Nei rapporti con le altre giurisdizioni la cd. pregiudiziale esterna non consente invece l’esercizio del potere sospensivo ne l’art. 295 cpc potrebbe applicarsi quando uno dei procedimenti pregiudiziali sia già pervenuto in decisione .

In questo caso la norma di coordinamento va individuata nell’art. 337 II comma cpc che faculta il giudice – quando venga invocata l’autorità di sentenza emessa in altro processo e sotto impugnazione – ad arrestare il corso del proprio (Cass. 21924/08); regola questa non più espressamente esclusa nel riformulato art. 49 del d.lgs n. 156/2015 sulle disposizioni generali applicabili al processo tributario e dunque operativa come ulteriore mezzo sospensivo .

7. Le spese di lite, la costituzione in giudizio e la difesa

Anche la problematica sulla regolamentazione delle spese di lite al cospetto di controversie estinte per cessata materia del contendere che nel processo civile soggiacciono al principio della cd. soccombenza virtuale (implicante una valutazione figurativa dell’esito della lite ove questa sia proseguita) è stata oggetto di approfondimento da parte della Corte costituzionale che in più occasioni aveva ritenuto infondata la questione di costituzionalità dell’art. 46 III comma del d.lgs n. 546/932 laddove stabiliva che le spese rimanessero comunque a carico della parte che le aveva anticipate: tanto sul rilievo della disomogeneità dei modelli processuali e della asimmetrica costruzione delle relative norme inidonee a produrre lesioni al principio di uguaglianza (Corte cost. 53/98, 77/99,  465/2000).

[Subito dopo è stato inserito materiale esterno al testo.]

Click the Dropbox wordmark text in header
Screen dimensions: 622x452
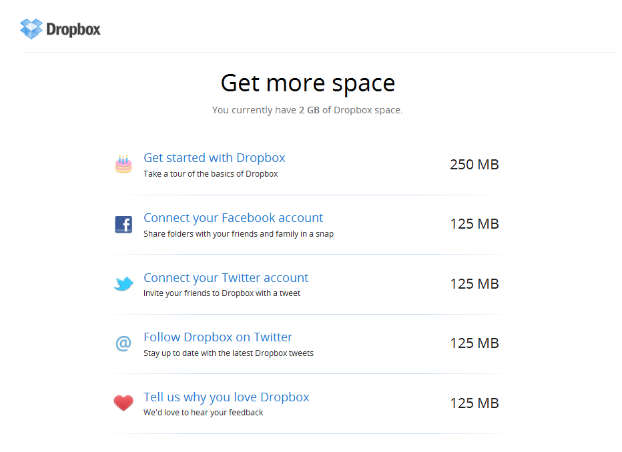(x=73, y=29)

Solo da ultimo la Consulta con proprio revirement (274/05) ha reputato del tutto irragionevole un sistema del genere che determinava un ingiustificato trattamento privilegiato alla parte pubblica (ad esempio nei casi di ritiro postumo dell’atto fiscale in autotutela) ristabilendo la cd parità delle armi con obbligo del giudice di pronunziarsi sulle spese secondo soccombenza e riservando la regola “compensativa” alle sole ipotesi di definizione per legge delle pendenze tributarie (come sarà poi precisato nella riformulazione della norma ad opera del d.lgs n. 156/2015).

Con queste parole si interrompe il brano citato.